La alternativa de ayer: capitalismo o socialismo, está superada. Terceras soluciones, no previstas por nadie, se han impuesto. La URSS no es ni un país capitalista ni un país socialista; el III Reich ha dejado de ser un país capitalista en el sentido tradicional de la palabra: todos los que han estudiado a fondo el sistema nazi están conformes con esto. Las luchas sociales de hoy nos e libran ya en el terreno del mercado libre sino en el de las economías dirigidas, cada día más íntegramente.

La concepción tradicional según la cual la burguesía y el proletariado eran las únicas clases de una importancia decisiva, debiendo las clases medias seguir a la una o a la otra, ha sido desmentida por historia.
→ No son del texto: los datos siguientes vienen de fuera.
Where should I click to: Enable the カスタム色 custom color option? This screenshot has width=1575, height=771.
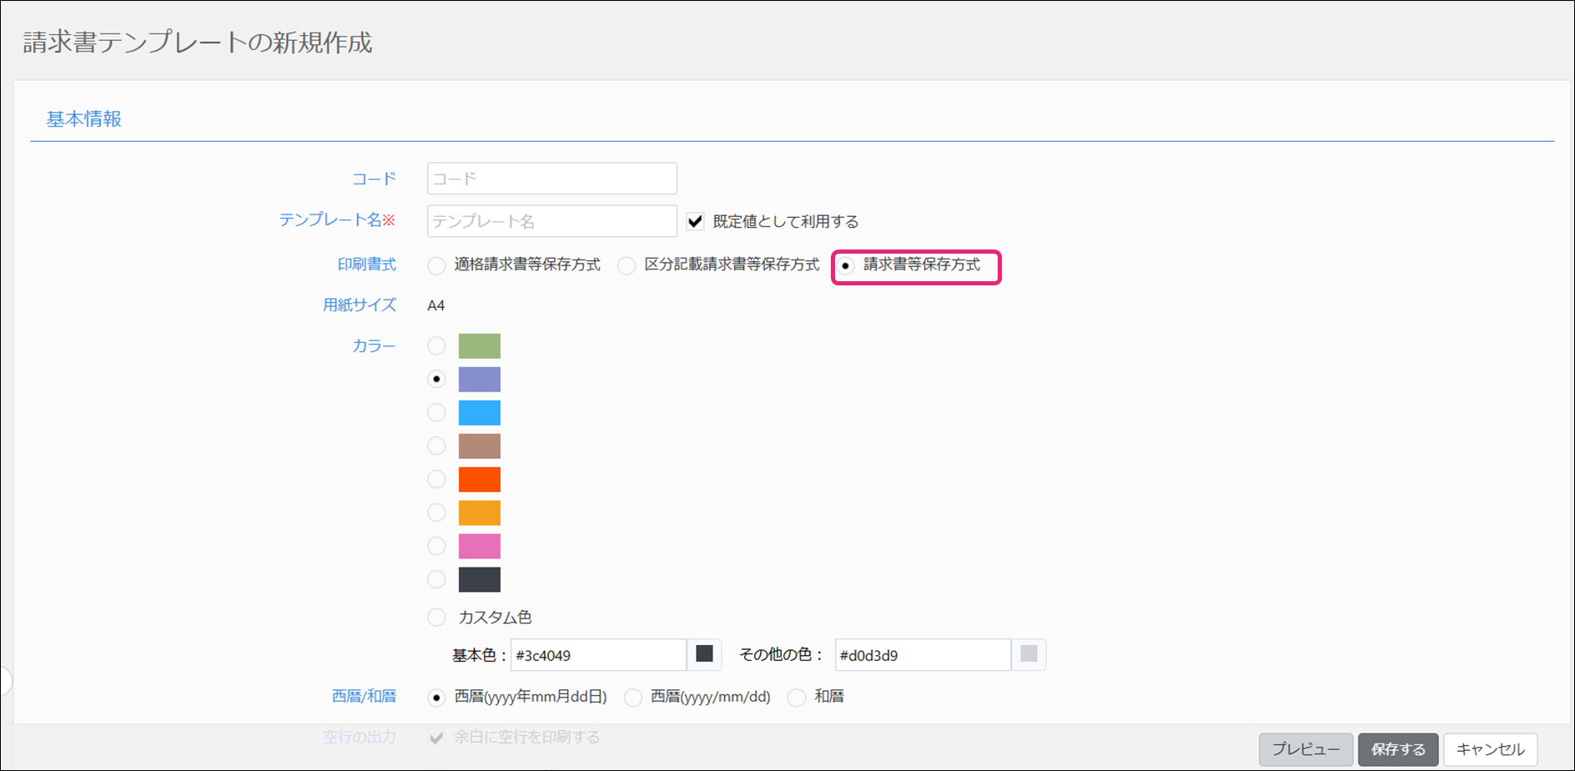(x=436, y=617)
Las clases medias han tenido en la formación de los regímenes totalitarios un papel de primera importancia; y han ejercido sobre los frentes populares por lo menos igual sino superior a la de la clase obrera.

La ideología socialista de ayer y de anteayer concebía al colectivismo como algo incompatible con la explotación del trabajo. Y hemos podido constatar con amargura que la propiedad colectiva de los medios de producción puede ser la base de nuevos regímenes de explotación (URSS) por no decir de una nueva esclavitud. Colectivismo y socialismo han dejado de ser dos palabras sinónimas. La definición del socialismo tiende a poner el acento más que sobre la organización económica, sobre la organización política y jurídica, es decir sobre los derechos de los hombres (problema de la libertad).
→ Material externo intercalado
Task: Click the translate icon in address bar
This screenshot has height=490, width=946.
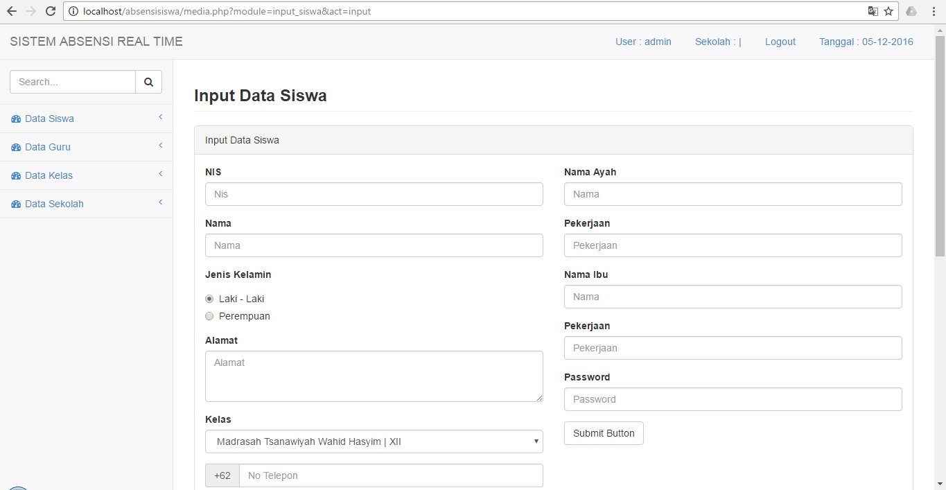Action: point(873,11)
La misma realización del socialismo aparecía en el pasado como debiendo ser el resultado de una revolución proletaria. Era "la misión histórica de la clase obrera". Que las clases obreras sean uno de los factores esenciales de la transformación social en curso nos parece algo incontestable (y conviene subrayar a este respecto que uno de los verdaderos fines de la guerra mundial es el de determinar un nuevo régimen de trabajo); pero  también aparece como algo evidente que el desarrollo mismo de la producción industrial tiende a la abolición de la propiedad privada, a la racionalización planificada (colectivismo) determinando una serie de acontecimientos de una amplitud tal (la guerra mundial y los elementos de guerra civil que ella implica) que la reorganización del mundo se pone claramente al orden del día. En relación con este hecho los problemas de la "toma del poder por la clase obrera" se presentan bajo un aspecto totalmente diferente. El establecimiento de nuevos regímenes responde imperativamente a los intereses de las masas humanas, mucho más amplias que las masas obreras; ninguna nueva estructura social puede ser concebida sin que los técnicos y los intelectuales jueguen en ella una de las funciones principales.

Los mismos términos del vocabulario teórico de ayer son inaplicables para las realidades de hoy. El imperialismo definido por Hobson, Hilferding y Lenin no sirve para definir la tendencia a la expansión territorial del colectivismo burocrático estaliniano. De la misma manera que la definición de la guerra de 1914-18 , "guerra imperialista", en su justa simplicidad, no puede aplicarse ya a la actual guerra mundial, que enfrenta regímenes sociales de estructura diferente sobre un fondo de transformación general de la economía, mezclando los factores imperialistas con elementos contradictorios de guerra civil; y que tiende con fuerza a una reorganización del mundo, sobre otras bases que las del capitalismo y del imperialismo.

El peligro es grande para el movimiento socialista que representa la conciencia más clara de las necesidades históricas y de las necesidades del hombre moderno. El peligro está en permanecer esclavo de las viejas palabras en una época en que
la realidad impone brutalmente, por el pensamiento y la acción eficaz, el reconocimiento de hechos nuevos y la necesidad de un impulso creador.